Well-resourced countries have demonstrated sophisticated abilities to carry out influence operations in both traditional and social media ecosystems simultaneously. Russia, China, Iran, and a swath of other nation-states control media properties with significant audiences, often with reach far beyond their borders. They have also been implicated in social media company takedowns of accounts and pages that are manipulative either by virtue of the fake accounts and suspicious domains involved, or by way of coordinated distribution tactics to drive attention to certain content or to create the perception that a particular narrative is extremely popular. This raises an important question: how do state actors with full-spectrum propaganda capabilities put them to use in modern-day information operations?
While some of the technologies involved in today’s information campaigns are new, the strategic thinking and ambitions behind them are well established. This is particularly true in China, where the Chinese Communist Party (CCP) has long prioritized disinformation to advance its domestic monopoly on power, claims to global leadership, and irredentist aspirations. It has built a sprawling infrastructure for manipulating information and disseminating its preferred narratives both at home and abroad through instruments such as print and broadcast media, people-to-people exchanges, and networks of groomed surrogates. Today’s emergent technologies are enhancing those longstanding capabilities, enabling greater velocity and virality, and offering access to new audiences and ways of spreading information.
This spectrum of capabilities, and the expansion of influence activity beyond its borders, has begun to invite comparisons to Russia. For instance, both use hybrid strategies that leverage social media accounts in concert with state media, and both have modernized the analog concept of “agents of influence” by creating fake personas on social media platforms.

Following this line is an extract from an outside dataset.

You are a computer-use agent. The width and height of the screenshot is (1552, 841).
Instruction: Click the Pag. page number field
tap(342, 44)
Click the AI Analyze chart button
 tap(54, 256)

Yet, significant differences remain. First, China has generally taken the high road, projecting to the world a confident, inspirational image of the country and its leader, Xi Jinping. By contrast, Russia has aimed lower, destabilizing adversaries by covertly fomenting chaos within their borders. Second, China maintains a unique, parallel information environment in which the Party-state communicates to an international audience on popular global social networks (such as Facebook, YouTube, and Twitter), while its residents participate nearly exclusively in Chinese state-approved communities (such as Weibo and WeChat). China operates surreptitiously across all of these social platforms, using paid commenters and fake accounts to spread disinformation and preferred messages in an unattributed fashion.
Third, China’s online activities frequently support offline influence operations that make extensive use of in-person networks of human agents of influence, overtly attributed state media in English and other non-Chinese languages, and “grey propaganda” with less obviously attributable ties to the mainland. This robust and well-resourced collection of tools should equip China to execute integrated influence operations on a scale that Russia cannot match. And yet, we find that some of China’s capabilities are deployed in surprisingly imprecise and ineffective ways.
In light of the preceding differences, a deeper dive to analyze China’s operations on its own terms is necessary. Understanding the impact of technological innovations on China’s influence operations, and how its capabilities are being deployed, is the focus of our work. This paper assesses China’s media and social media landscape and seeks to answer a broader question about China’s activities: what is the scope and nature of China’s overt and covert capabilities, and how do those capabilities complement one another? To answer this question, we will evaluate capabilities via three case studies: The first will assess China’s influence operations related to the Hong Kong protests in 2019-2020—the first time social network companies took down and publicly attributed accounts to China. The second case study will analyze China’s activities during Taiwan’s January 2020 election. The third case study will look at public diplomacy around the COVID-19 pandemic and China’s efforts to control the narrative via both covert and overt means. In each of these cases, we will consider activities spanning both media and social media. Finally, we will apply a comparative framework to contrast China’s activities with Russia’s to better understand how these actors operate now, and to consider how China may continue to evolve.